I Took You For Granted

New York.

It speaks for itself. And when it doesn’t, Frank Sinatra, Jay-Z, F. Scott Fitzgerald, and hundreds of other writers, poets, photographers and movement leaders do. I tell people I come from New York and their eyes light up instantly with that spark of recognition, that distant dream, a tightly-clutched memory or a hint of envy. It’s one of the greatest, if not the greatest place the world. And I, by sheer luck, get to call it home.

The funny thing is, I didn’t get it. There are a lot of days when I still don’t get it. Home is home. I saw Broadway shows, I went to the MoMA on school trips, picked apples on upstate orchards, spent summer days digging trenches in the sands of south shore beaches and it was all just normal. Everyone always asks me if I spend a lot of time in Manhattan – if I take advantage of all the opportunities that seductively sparkle just 20 minutes from my bedroom window. The simple answer has been no, I don’t. It’s 13 degrees outside, the city is expensive, the railroad is a hassle.

Home is just home. For most of high school I thought I was too big for it. I needed to get out, stretch my ambitions, chase my dreams. I needed to access the inaccessible and peek behind new walls. New York City was just too close to explore.

So I left. It’s made me better and has helped me grow into myself but above all of that, it’s shown me that New York, and Home, are incredible, and I was simply being a big ol’ brat. There you go. I admit it.

I’ve come to love the accents that I used to abhor. The familiarity of the ‘aw’ in cAWfee and the playfully aggressive “yo you mad?!’s” and “nah chill’s” that slip out of the corners of my friends’ mouths. The hate-to-admit-it-guido outfits and everyone’s confrontational nature. The fact that I can’t rest at a stop sign without being honked at. It’s all still there, but now I understand that it’s part of what gives New York its energy. Walk through the streets of New York and ambition and drive seep into your bones. Great people have walked those streets. Millions of people from all walks of life from countries around the world share that city and although each looks out for his or herself, New York is a community and it’s people are proud to be a part of it, all together and in unison. New York is freezing or it’s boiling, it’s crowded with pockets of peace, it’s both light and dark but it’s stunning and it triumphantly perseveres.
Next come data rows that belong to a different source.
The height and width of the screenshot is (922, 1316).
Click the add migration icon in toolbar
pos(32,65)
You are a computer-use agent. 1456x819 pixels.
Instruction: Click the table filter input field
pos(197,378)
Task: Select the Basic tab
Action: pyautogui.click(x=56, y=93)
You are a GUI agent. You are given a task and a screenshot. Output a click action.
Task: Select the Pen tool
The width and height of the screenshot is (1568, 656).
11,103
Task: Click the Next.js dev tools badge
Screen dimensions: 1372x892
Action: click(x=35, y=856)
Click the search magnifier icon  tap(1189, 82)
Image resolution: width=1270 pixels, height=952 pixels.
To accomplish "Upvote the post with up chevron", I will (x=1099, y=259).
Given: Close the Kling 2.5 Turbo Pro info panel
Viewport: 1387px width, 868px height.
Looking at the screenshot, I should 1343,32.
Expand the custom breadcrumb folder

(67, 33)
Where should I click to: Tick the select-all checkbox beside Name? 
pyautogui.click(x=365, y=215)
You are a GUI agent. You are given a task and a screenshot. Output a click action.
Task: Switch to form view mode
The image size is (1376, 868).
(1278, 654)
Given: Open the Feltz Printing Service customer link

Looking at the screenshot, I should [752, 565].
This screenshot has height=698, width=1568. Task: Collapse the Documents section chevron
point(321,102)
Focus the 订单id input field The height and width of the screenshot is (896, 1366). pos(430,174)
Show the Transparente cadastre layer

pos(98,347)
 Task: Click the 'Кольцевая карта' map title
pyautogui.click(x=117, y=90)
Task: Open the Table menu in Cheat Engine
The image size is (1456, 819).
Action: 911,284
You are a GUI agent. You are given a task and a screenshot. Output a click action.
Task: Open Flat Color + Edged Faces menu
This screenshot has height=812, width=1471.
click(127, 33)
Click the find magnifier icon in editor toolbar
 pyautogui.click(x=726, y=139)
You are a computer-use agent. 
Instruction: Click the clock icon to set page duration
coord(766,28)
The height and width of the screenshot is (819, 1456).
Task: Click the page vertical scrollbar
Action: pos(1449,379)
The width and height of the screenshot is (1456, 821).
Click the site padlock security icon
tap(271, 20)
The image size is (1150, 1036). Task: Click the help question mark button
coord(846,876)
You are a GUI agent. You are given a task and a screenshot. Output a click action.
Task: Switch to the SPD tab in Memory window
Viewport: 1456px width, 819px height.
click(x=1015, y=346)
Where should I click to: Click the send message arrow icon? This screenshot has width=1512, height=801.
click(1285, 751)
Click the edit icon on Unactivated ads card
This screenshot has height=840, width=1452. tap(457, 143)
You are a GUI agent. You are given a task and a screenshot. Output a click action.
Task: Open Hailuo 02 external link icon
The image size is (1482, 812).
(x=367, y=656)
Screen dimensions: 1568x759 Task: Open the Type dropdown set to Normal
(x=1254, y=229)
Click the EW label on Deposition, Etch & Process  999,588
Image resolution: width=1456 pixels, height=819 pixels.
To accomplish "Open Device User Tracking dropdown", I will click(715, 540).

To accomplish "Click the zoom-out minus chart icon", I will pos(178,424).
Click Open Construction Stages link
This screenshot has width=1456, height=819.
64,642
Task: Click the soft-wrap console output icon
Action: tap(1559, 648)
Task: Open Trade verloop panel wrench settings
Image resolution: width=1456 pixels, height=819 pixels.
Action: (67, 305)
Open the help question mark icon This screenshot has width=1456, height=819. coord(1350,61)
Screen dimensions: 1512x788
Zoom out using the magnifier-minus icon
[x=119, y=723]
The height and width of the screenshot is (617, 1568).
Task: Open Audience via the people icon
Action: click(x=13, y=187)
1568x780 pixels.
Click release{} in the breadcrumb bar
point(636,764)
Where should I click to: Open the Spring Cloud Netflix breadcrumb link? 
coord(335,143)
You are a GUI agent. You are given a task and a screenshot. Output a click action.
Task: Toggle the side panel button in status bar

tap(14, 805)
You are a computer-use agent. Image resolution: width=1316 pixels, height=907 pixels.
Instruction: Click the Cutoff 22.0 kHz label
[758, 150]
Over break, I caught myself rushing to the 6 train in SoHo, looking out over the skyline as the sun was setting. I momentarily forgot that I was in New York, the same city that lives just outside my backyard. I thought to myself “my god, that is gorgeous.” It was the first time I had thought that in a while, even though I was spending many of my days in Manhattan, and I realized that I was looking at that view through a stranger’s eyes, a traveler’s eyes. I was feeling that same sense of wonder that I get when I happen upon a foreign city for the first time, never knowing how much time I’ll have to absorb its vibrations.

Bill Bryson said, “To my mind, the greatest reward and luxury of travel is to be able to experience everyday things as if for the first time, to be in a position in which almost nothing is so familiar it is taken for granted.” Leaving has given me the space and capacity with which I can appreciate all that is so close, that which I know I have taken for granted. This won’t stop me from leaving time and time again I am sure, but now I know with full conviction that New York will forever be home, and a home I am so lucky to return to.